L'histoire :
Croquignol, Filochard et Ribouldingue, trois petits filous, à la fois escrocs, hâbleurs et indolents, sortent de taule. La société a décidé de leur octroyer une seconde chance. Bien décidés à ne pas retomber dans leurs travers et autres combines, ils souhaitent désormais mener une vie normale pour ne pas retourner en cabane. Une agence d’intérim leur trouve des jobs, payés au SMIC, qui ne demandent aucune qualification : Ribouldingue devient technicien propreté en hôtellerie, Filochard revêt l’uniforme d’agent de sécurité, Croquignol entre dans la peau d’un opérateur de call center. Mais cette voie vers la rédemption se termine sur une impasse. Aucun d’entre eux ne se plaît dans cette nouvelle vie. Ils décident alors de reprendre le chemin des anarques. Leur plan : s’inviter au Fortune people summit, une soirée de riches et de pipoles qui se tapent dans le dos en buvant du champagne à la santé des affamés et les dépouiller de leurs biens…
Ce qu'on en pense sur la planète BD :
Créés par Luis Forton en 1908, repris par René Pellos en 1948, les Pieds Nickelés renaissent de leurs cendres sous la houlette de Philippe Riche. En effet, par le truchement de la libération de la propriété intellectuelle (Forton étant mort en 1934), la série vintage semble attirer bien des convoitises : désormais dans le domaine public, la série émblématique est au cœur d’une bataille juridique entre Glénat et Delcourt, qui en tirent chacun de nouvelles aventures. N’empêche que sur le fond, ce genre de revival est toujours un peu « casse-gueule ». Force est de constater qu’ici, l’auteur du diptyque L’association des cas particuliers s’en tire très bien et nous livre un album intéressant à plus d’un titre. Premièrement, il donne un sacré coup de jeune en transposant des héros légendaires dans le XXIème siècle.

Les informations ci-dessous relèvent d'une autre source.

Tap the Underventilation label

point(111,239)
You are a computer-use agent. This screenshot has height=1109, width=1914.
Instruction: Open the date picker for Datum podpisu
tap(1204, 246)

Les dialogues sont percutants, oscillant entre modernisme « Kestudi, j’fais un bizeness de ouf, rien à foutre des charclos » et expressions populaires surannées « on est sapés comme des cloches », « on baratinne tout le monde et on se tire avec l’oseille ». Les personnages secondaires sont des caricatures grinçantes de personnages existants (Anne-Marie de Banville ressemble à s’y méprendre à Lilianne Bettancourt) avec des présentations hilarantes (Big up pour A-Tomic Loïc, la star du rap identitaire breton, député européeen sous l’étiquette Chasse, pêche et tuning). Deuxièmement, le dessin rivalise d’astuces : schéma pour expliquer les plans de nos trois compères, découpage vif et inspiré avec des cases panoramiques, des personnages croqués admirablement… Bref, une BD poilante et délirante du début à la fin, qui est bien plus qu’un bel hommage. C’est plutôt une relecture intelligente qui a le mérite de revisiter sans nostalgie un mythe du 9ème Art.